Monday, November 24, 2014

Dateline Ferguson: Justice on Hold for Another Day

Waiting for the grand jury decision out of Ferguson, Missouri. Listening to KPFK radio, a good leftist station.

The question at hand is whether or not the grand jury will indict Darren Wilson for shooting and killing an unarmed black teenager named Michael Brown.

The Governor of Missouri, Jay Nixon, says the authorities are on hand to protect property, people and speech.

Interesting, but hardly surprising, that the governor didn’t mention justice. Justice is rarely at issue when a white police officer kills a black man.

Justice wasn’t an issue in the days of slavery, or in the era of Jim Crow, and it sure as hell isn’t an issue in the age of Rodney King, Sean Bell, Oscar Grant, Treyvon Martin and Michael Brown.

If recent history is a guide, the smart money says Darren Wilson will not be indicted.

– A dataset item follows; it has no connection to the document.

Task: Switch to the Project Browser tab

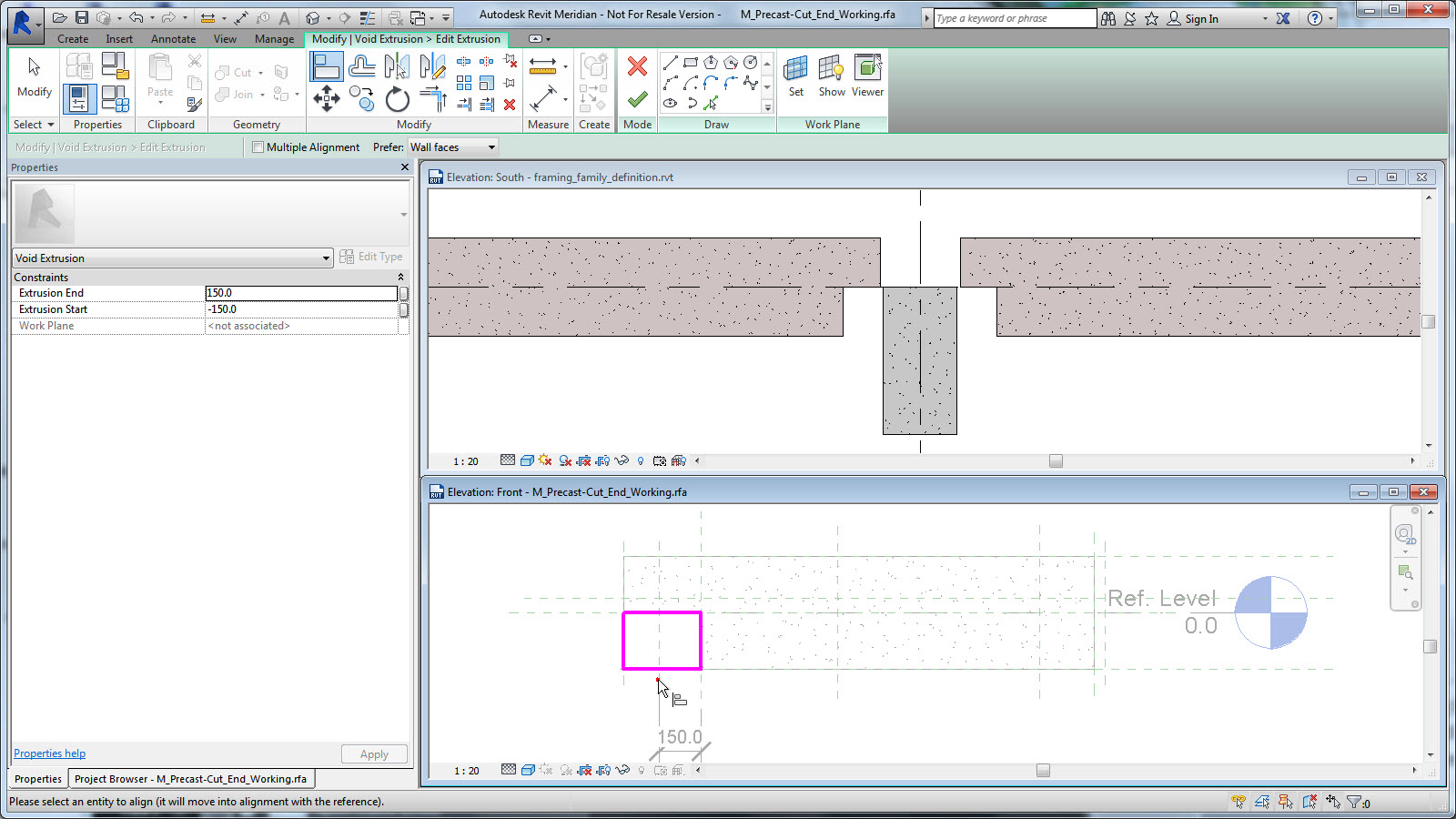Action: pos(190,779)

The grand jury will spout the standard excuses for why a white policeman should be exonerated: the white officer feared for his life, the black kid was dangerous even if unarmed, the facts are murky and defy consensus. 
  
The major American news media is fixated on the expected protests that will follow the announcement; will those protests turn violent? A mob of angry black people is every white person’s nightmare. Detroit. Newark. Watts. Remember those long hot summers in the 1960’s, when the veneer of racial progress and harmony exploded and the authorities deployed the National Guard to restore order?

Justice may wither and die, but property must be protected.   

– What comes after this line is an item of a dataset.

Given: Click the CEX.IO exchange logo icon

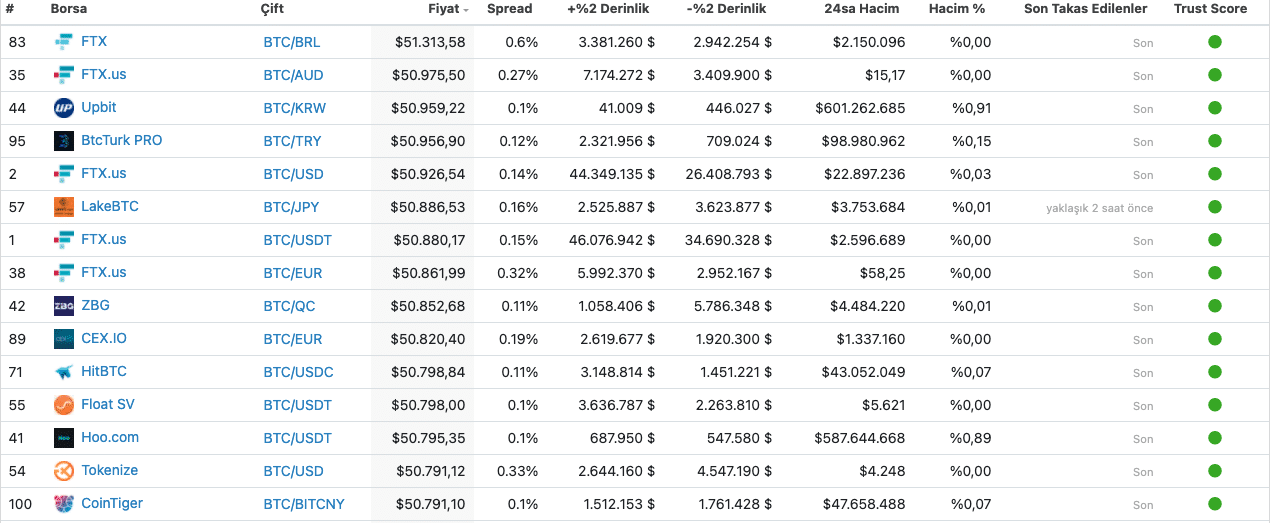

The militarized Ferguson police force is at the ready, on high alert, surplus Pentagon weaponry locked and loaded.

As the daylight fades here on the west coast, I’m thinking of James Baldwin, of Amiri Baraka, of Langston Hughes, of Angela Davis and wondering how much longer American racism will endure.

Or to pose the question another way: when will black lives be worth the same as white lives?

Darren Wilson shot Michael Brown six times. How will the chief of police and the prosecutor justify this fact? Is any level of force excessive when it is directed against black people?

Switching now to a live feed on the New York Times website. No action yet, just people standing around, fiddling with cameras or iPhones.

The prosecutor reads a long statement, detailing how the grand jury went about its monumental task of separating fact from fiction, of real evidence from speculation. The credibility of many witnesses or alleged witnesses -- black folk from the neighborhood presumably -- was deemed to be questionable or contradictory.

Michael Brown was shot and killed for the petty theft of a package or two of cigars.

No indictment, no surprise. This is America and we’ve seen this film many times before.

Justice will have to wait for another day.